What brings me, with my particular history, at this time in history, to this shared learning space? I’ve been thinking about the anxiety of scribes at the dawn of the printing press age (who not only saw their life profession threatened, but probably found those printing presses quite incomprehensible). These thoughts led me to revisit a book by historian Thomas Cahill, who offers evocative images of 5th century Irish monks, sitting in the woods, by the sea, or in small rock shelters, hunched over whatever quality of vellum they could find, carefully copying Greek philosophy, natural history and Judeo-Christian scriptures as the conquering Germanic tribes destroyed the precious libraries of the decaying Roman Empire on the continent. Cahill argues that the efforts of these focused technicians (who were also artists and commentators) preserved an essential record of human endeavor and thus “saved western civilization.”

However accurate this historian’s grand tale, this story helps me reflect on my background and context--my “social location.” I am descended from people with the names of O’Brien and Powers who joined the mass migration from Ireland to the United States during the mid-19th century “Great Famine” following centuries of British colonial oppression. These poor immigrants survived in their adopted country as mostly nomadic day laborers and field hands well into the latter part of the 20th century, and gained minimal security with the advent of welfare state provisions under U.S. president Franklin Roosevelt. They taught me only two explicit prejudices -–I shouldn’t trust either the English or the Republicans (I try to unlearn both, but there are surely residuals). As the first in my family to complete a college degree, I remain keenly aware of the injuries of class, even while attaining an advanced degree in Sociology and tenured professor status at a small rural state university in Oregon, and serving on statewide boards and commissions making policy for higher education in the state. My early association with the Catholic Church, and its social justice teachings, propelled me both deeply into the Church (as a member of a women’s religious order), and out of it --when it became too difficult to reconcile my growing feminist consciousness with the Church’s official views on woman and leadership. (Check out cartoonist Mark Fiore's provocative interpretation).

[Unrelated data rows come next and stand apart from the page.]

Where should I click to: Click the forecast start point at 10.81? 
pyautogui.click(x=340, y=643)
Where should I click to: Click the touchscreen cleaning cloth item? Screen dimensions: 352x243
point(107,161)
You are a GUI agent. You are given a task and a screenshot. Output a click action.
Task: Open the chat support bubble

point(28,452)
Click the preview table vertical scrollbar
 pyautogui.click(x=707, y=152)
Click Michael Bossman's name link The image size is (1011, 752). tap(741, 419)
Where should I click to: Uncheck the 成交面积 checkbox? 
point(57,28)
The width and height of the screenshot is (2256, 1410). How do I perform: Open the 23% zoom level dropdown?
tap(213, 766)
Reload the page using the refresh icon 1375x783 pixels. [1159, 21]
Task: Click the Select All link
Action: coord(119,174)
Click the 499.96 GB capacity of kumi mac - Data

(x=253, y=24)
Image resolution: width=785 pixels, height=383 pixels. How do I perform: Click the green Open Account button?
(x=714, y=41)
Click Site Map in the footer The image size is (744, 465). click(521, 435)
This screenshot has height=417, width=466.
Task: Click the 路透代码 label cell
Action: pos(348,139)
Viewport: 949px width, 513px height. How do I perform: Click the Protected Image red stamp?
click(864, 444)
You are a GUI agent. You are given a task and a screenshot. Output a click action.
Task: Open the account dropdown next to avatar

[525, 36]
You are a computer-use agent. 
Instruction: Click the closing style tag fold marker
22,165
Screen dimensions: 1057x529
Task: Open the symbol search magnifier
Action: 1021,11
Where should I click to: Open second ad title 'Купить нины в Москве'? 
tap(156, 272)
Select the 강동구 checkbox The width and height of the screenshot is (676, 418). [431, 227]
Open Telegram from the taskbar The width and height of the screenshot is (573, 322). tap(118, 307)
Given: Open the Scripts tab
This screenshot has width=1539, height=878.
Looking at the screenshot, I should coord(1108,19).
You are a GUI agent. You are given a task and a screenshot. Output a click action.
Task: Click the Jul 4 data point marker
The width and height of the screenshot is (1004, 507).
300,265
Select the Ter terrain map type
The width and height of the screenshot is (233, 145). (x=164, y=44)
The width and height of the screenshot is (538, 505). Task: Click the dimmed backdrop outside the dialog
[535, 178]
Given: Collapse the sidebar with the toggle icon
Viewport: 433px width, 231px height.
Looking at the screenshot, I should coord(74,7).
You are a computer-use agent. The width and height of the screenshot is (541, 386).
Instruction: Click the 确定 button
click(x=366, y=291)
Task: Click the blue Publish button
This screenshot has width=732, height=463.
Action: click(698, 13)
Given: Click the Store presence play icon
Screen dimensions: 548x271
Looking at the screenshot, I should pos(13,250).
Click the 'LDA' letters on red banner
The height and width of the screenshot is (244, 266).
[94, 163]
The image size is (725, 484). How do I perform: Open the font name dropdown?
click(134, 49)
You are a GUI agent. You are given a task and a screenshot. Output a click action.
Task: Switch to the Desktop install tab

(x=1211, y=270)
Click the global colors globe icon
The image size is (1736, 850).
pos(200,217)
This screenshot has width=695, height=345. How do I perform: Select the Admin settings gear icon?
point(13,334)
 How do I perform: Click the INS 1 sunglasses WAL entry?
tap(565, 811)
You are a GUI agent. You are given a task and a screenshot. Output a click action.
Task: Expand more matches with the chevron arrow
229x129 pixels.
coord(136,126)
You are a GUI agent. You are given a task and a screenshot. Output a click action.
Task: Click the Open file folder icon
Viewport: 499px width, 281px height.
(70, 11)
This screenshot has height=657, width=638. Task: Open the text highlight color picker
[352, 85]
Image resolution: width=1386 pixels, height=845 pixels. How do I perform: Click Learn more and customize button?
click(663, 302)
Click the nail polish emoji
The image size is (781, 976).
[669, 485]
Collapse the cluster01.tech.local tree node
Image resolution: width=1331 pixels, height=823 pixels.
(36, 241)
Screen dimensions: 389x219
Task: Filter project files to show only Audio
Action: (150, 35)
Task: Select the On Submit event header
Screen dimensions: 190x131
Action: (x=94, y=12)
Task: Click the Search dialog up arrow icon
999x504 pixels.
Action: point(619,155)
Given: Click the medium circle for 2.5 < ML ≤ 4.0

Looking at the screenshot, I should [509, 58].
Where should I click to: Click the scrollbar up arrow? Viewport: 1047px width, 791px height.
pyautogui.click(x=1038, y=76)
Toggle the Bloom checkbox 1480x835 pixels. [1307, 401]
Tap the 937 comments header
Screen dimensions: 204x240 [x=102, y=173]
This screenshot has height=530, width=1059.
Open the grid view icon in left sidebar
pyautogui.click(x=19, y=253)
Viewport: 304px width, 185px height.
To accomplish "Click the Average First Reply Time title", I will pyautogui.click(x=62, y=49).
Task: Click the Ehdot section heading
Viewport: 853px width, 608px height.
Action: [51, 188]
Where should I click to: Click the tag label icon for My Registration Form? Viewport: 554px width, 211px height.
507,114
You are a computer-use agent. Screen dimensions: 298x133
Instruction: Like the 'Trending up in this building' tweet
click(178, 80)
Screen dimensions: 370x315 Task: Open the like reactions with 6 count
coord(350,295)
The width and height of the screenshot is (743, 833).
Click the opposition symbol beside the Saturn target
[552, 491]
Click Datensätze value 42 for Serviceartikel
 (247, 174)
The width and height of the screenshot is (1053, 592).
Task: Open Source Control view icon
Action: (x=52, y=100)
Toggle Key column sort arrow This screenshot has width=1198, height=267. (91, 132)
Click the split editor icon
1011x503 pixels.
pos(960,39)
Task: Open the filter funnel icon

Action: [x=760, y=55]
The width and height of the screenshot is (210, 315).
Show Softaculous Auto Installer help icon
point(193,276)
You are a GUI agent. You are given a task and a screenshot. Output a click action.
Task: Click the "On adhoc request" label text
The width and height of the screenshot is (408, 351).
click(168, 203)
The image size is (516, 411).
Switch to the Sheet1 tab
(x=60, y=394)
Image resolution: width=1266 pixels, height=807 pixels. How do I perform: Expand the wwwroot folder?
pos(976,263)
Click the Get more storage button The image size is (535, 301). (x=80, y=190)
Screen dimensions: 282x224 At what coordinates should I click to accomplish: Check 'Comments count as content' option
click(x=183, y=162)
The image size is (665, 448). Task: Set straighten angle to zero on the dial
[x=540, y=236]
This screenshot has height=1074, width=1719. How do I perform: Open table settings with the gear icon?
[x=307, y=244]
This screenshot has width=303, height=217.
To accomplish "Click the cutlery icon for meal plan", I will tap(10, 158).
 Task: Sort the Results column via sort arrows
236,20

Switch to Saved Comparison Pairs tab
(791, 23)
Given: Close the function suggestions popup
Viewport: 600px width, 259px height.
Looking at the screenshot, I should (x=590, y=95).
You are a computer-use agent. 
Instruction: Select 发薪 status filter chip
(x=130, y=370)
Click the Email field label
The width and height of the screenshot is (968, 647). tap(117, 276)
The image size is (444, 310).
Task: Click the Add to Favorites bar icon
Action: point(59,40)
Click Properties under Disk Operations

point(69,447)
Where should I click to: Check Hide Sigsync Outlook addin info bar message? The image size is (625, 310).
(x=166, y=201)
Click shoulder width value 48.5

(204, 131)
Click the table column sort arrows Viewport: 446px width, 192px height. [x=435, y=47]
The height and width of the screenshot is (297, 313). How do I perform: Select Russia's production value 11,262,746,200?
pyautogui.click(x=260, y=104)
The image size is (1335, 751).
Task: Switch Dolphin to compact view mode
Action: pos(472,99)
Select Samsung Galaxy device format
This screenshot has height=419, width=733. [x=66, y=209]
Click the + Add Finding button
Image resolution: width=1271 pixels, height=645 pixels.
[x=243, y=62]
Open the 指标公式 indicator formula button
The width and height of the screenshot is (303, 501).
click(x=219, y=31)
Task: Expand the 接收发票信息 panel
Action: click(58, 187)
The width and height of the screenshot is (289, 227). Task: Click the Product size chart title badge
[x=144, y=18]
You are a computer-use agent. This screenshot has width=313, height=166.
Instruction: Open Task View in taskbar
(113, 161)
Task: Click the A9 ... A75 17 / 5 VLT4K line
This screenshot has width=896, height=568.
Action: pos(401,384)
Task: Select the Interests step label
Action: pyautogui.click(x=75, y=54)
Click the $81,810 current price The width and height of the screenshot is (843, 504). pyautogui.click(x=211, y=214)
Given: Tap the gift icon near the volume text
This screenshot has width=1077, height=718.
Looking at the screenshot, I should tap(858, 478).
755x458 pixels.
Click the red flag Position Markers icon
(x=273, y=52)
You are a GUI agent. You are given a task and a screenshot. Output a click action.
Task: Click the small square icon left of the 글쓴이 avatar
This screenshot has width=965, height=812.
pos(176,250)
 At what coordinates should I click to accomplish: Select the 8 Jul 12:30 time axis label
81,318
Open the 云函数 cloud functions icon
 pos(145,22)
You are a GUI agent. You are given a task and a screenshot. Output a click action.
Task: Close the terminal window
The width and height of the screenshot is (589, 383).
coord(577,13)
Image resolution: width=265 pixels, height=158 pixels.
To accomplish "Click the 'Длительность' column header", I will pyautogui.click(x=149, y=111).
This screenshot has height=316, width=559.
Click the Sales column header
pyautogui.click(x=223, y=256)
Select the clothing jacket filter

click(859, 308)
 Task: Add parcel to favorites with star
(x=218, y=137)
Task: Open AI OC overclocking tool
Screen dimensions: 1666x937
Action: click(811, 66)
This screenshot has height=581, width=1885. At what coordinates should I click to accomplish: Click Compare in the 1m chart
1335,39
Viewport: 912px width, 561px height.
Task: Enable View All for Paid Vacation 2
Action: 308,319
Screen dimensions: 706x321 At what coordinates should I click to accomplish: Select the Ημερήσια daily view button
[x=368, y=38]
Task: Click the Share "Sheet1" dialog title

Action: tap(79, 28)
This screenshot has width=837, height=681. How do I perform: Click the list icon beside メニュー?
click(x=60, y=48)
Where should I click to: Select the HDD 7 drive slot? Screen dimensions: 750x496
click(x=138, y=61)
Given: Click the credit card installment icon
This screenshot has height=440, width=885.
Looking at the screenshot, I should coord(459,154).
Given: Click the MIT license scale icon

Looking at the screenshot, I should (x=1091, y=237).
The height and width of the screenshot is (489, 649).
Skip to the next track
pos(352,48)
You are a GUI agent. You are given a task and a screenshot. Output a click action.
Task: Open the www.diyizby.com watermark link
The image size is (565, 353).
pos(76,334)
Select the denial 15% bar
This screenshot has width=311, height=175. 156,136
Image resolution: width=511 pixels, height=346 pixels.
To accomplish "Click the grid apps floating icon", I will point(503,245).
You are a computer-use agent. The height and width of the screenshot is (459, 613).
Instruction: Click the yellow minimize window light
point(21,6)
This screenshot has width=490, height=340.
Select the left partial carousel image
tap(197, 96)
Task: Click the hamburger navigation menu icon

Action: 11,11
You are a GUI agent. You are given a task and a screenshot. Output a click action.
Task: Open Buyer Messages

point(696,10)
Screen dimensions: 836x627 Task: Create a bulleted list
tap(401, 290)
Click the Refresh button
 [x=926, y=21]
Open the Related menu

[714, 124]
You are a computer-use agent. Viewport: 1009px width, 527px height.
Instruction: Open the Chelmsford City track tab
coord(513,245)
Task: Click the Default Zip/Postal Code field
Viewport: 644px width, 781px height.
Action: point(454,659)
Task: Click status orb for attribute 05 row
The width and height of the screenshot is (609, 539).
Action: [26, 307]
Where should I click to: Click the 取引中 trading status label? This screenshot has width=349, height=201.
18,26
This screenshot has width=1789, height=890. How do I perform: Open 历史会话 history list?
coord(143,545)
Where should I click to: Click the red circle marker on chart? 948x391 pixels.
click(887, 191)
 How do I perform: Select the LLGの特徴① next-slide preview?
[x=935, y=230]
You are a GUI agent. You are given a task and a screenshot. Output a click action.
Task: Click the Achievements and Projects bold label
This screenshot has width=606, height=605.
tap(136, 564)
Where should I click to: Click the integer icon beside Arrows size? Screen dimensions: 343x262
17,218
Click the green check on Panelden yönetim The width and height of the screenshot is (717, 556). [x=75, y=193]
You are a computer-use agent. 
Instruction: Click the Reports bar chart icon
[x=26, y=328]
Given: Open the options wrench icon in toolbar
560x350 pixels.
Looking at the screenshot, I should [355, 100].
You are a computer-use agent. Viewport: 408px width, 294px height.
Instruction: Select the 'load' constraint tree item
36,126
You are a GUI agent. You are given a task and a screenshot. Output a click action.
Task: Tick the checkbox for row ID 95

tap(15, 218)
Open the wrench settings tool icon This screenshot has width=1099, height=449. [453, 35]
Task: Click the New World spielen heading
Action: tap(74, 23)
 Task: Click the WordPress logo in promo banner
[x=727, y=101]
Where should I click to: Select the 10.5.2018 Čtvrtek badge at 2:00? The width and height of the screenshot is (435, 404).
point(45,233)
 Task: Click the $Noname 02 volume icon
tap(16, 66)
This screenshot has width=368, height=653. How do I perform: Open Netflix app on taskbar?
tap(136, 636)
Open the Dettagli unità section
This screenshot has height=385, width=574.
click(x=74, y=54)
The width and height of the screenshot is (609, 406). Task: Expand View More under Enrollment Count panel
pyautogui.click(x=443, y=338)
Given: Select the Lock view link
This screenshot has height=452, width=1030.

Throughout my studies and teaching, I have been drawn to investigating the uses of power and privilege and their often oppressive consequences. I know I have a lot to learn about my own complicity, as a white, educated, western citizen in continuing inequalities around the globe. So my history, my culture, my gender, race, and social class all come together here, providing a partial lens through which to view digital divides, open source publishing, and the transformation of education. The sharing perspective, which comes through so strongly in the invitation to this MOOC, resonates strongly. Spreading these tools around, sharing conversations about how the tools can contribute to better learning and living—sounds great to me. I am reminded of a quotation attributed to Auntie Mame that I first heard uttered by Barbra Streisand in the 1969 film Hello Dolly. In Streisand’s version, “money is like manure. It’s not worth a thing unless it’s spread around, encouraging young things to grow.” An earlier version of this sentiment is attributed to 17th century Francis Bacon, which only emphasizes the sharing made possible by the Internet. I’m in.